It's hard to imagine they did a thorough cleaning of the stove without pulling the baffle. It's the easiest way to sweep the flue on this stove. This sounds like some kid forgetting to tighten the lugnuts on the wheel after fixing a flat. (Or in the case of my wife's car, forgetting to tighten the oil pan plug after an oil change.   )


----------



## BrotherBart (Oct 31, 2010)

This thread is giving a deja-vu moment. One morning I walked down to the office in the basement to find the cast iron baffle in the F100 laying flat on top of a mess of coals. Longest burn that little sucker ever gave me. Fortunately it didn't hit the glass.

And it was the first fire after a chimney cleaning. I didn't put the thing back in right.


----------



## phoenixheater (Nov 3, 2010)

Well, the chimney guys called me yesterday. They assured me they didn't take it apart. My best hypothesis now is that maybe the stove shipped without a pin inside, and the guys dislodged the baffle when they were vacuuming around. But who knows.

At least they are taking a responsible approach...they are going to contact the dealer and get a pin and some advice on whether there might be any other irregularities to look for, and then come over and look at it with us.

One other question for you all: they did STAND on the stove when they were putting the interior pipe back together.
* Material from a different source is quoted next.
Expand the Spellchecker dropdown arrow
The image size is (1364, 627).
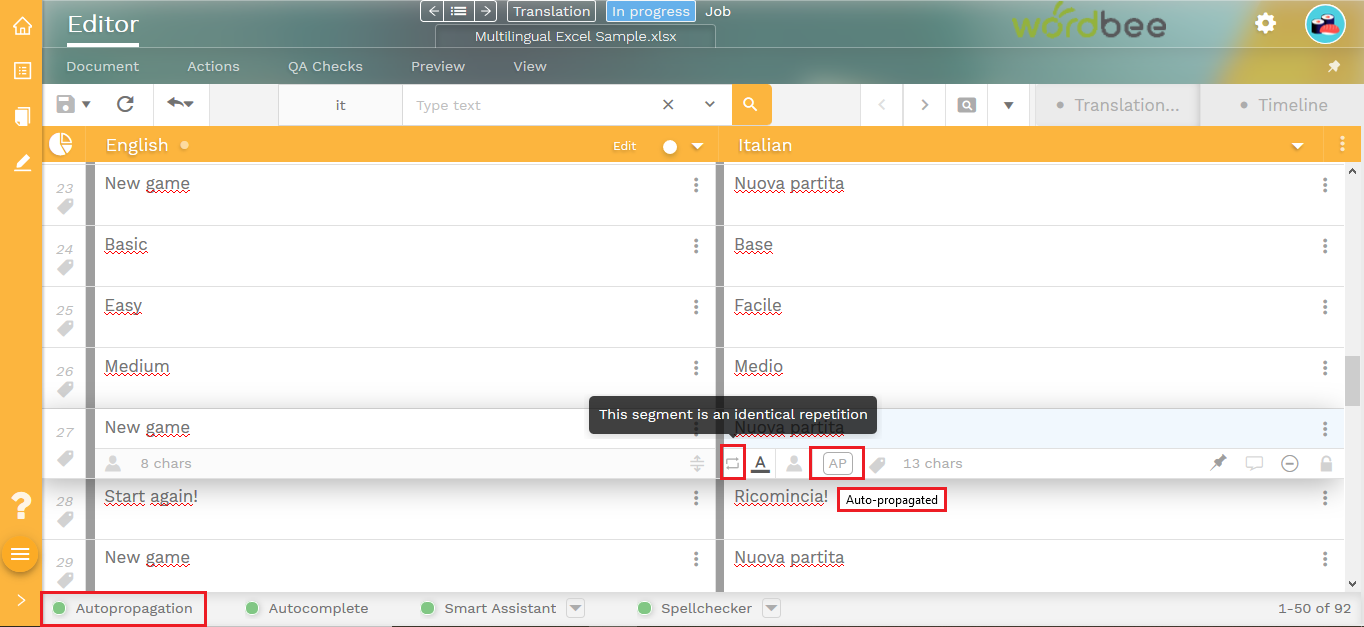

Is that bad?

Thanks for all your help!!


----------



## snowtime (Nov 4, 2010)

One thing not mentioned is the gasket on the side of the baffle holds the baffle rails away from the side of the stove. This makes sure the baffle has enough support and will not fall. If there is no side gasket for baffle the rails will eventually move toward the side and the baffle will fall. This is why a side baffle gasket is slit down the middle to let you place 1/2 behind the rail and the other half folds onto the top of rail. Those cleaners could of sucked the gaskets away which would allow the baffle to fall at a later date.
  Order new side baffle gaskets , I am not sure if you have to get the whole gasket kit. If you have problems installing them we will help. Of course you need a pin as well.


----------



## phoenixheater (Nov 4, 2010)

Hmmm...interesting possibility. We did find some frayed up material inside the stove and wondered if it was from the gasket.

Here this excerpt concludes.